Alles über Liebe und Hass jedenfalls, über Hoffnung und Verzweiflung. Wenn das schon alles wäre! Regener mag seine Texte für überschätzt halten, aber das ist natürlich Unsinn. Freilich sind Element Of Crime mehr als Lyrik: Die Musik changiert auch heute abend zwischen ergreifender Melancholie und einer merkwürdigen Euphorie, die selbst die trägeren Songs erfasst. Die fünf spielen zusammen, als täten sie tagtäglich gar nichts anderes, dabei ist dies doch der Tournee-Auftakt. So unterschiedlich diese Männer aussehen – und sie sehen grotesk unterschiedlich aus -, so gut scheinen sie sich zu verstehen. Und sie verstehen sich auf die Kunst der Kürze. Kein einziges Lied ist auch nur eine halbe Minute zu lang, immer wünscht man sich am Ende eher noch mehr.
Man mag – wie ich – Trompeten ein Leben lang verachtet haben, plötzlich liebt man sie und weiß gar nicht, warum eigentlich. Vielleicht, weil Regener sie nie überstrapaziert Oder weil bei Element Of Crime sowieso alles anders ist als bei allen anderen Bands. Wer nie verstanden hat, was an Berlin so toll sein soll, muss nur „“Alle vier Minuten“ und „Jung und schön“ (auch noch nacheinander!) hören – und sehnt sich sofort nach einem Spätsommer in der Hauptstadt.
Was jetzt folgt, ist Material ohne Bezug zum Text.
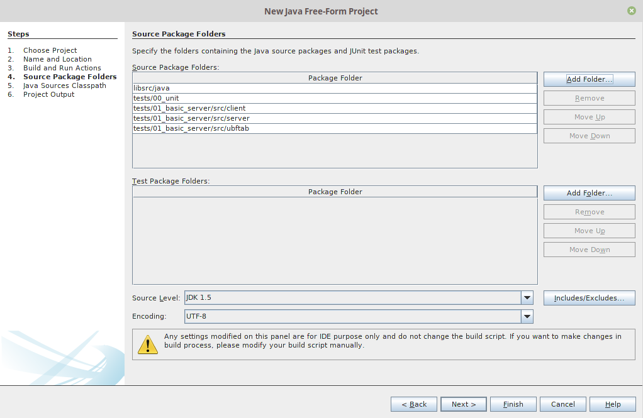Click the Source Package Folder column header
The image size is (643, 418).
click(335, 78)
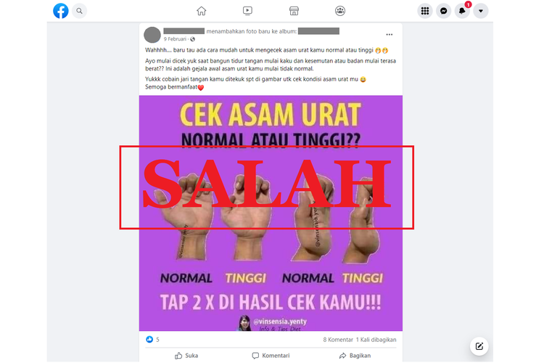This screenshot has width=544, height=363.
Task: Click the Bagikan share button
Action: point(355,355)
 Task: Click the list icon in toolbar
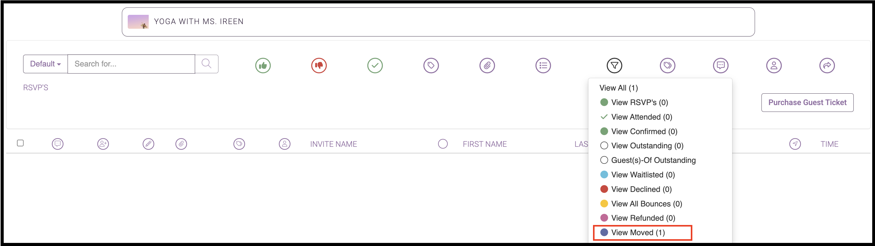[543, 65]
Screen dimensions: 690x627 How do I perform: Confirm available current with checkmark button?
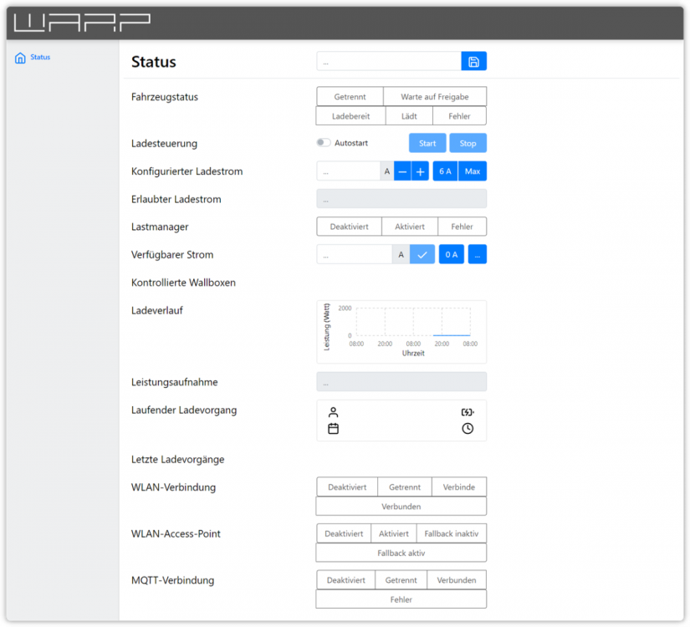422,254
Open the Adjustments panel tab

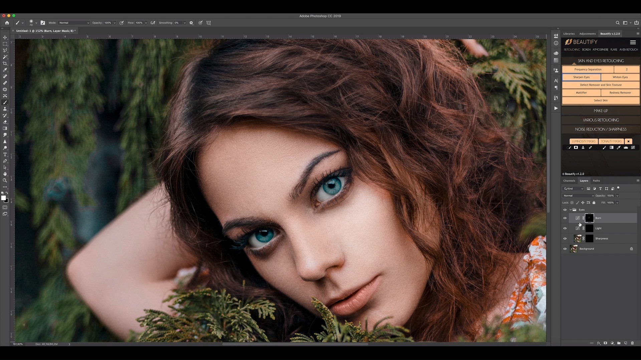[587, 34]
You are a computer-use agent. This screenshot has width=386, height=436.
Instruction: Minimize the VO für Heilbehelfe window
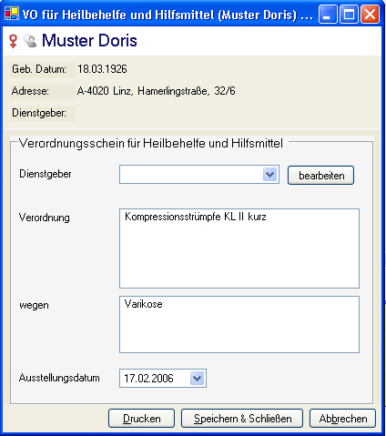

Seltsam.
Männern, die einfach nicht wissen, wie man denn mal eine Liebeserklärung machen könnte, ohne kitschig zu klingen oder lächerlich, denen sei gesagt: Hören Sie dem Regener zu! Hören Sie „“Du hast die Wahl“ und „“Seit der Himmel“. Dann wissen Sie, wie es geht. Mutige mögen sich an „“Das alles kommt mit“ orientieren – aber da muss man schon fortgeschrittener sein, um das unpeinlich bringen zu können.
Wer so wie Regener auf der Bühne steht, der kann es sich natürlich auch erlauben, solche Texte zu singen. Oft zieht er eine Schulter hoch, legt den Kopf schief, hampelt hin und her. So konterkariert die Erscheinung die Poesie des Gesungenen und verhindert, dass das Theatralische zum Manierierten wird oder zur Schauspielerei.
Dabei klingen Element Of Crime ohnehin rauer als früher, Regener raucht halt viel und jünger wird er auch nicht. „“Wie alt ist der?“ fragt ein Mädchen neben mir und erschrickt. Aber nur, bis der nächste Song beginnt, dann ist sie wieder hingerissen. Vielleicht heißt sie Michaela. „“Die sind einfach irgendwie einmalig“, sagt sie am Ende und fasst so alles zusammen.
Vier Zugaben müssen Element Of Crime geben, und sie tun es gerne. Ist ja schließlich das erste Konzert einer langen Tournee, wer wollte sich da schonen? Sie holen den „“Vorschlaghammer“ raus und geben auf vielfachen Wunsch (immer diese Dazwischenplärrer) doch noch „“Schwere See“ zum Besten, gottlob nicht in Englisch. Irgendwann muss man dann nach Hause gehen, Regener gibt einem ein „“Tschüß, macht keinen Scheiß!“ mit auf dem Weg. Draußen ist es plötzlich gar nicht mehr kalt.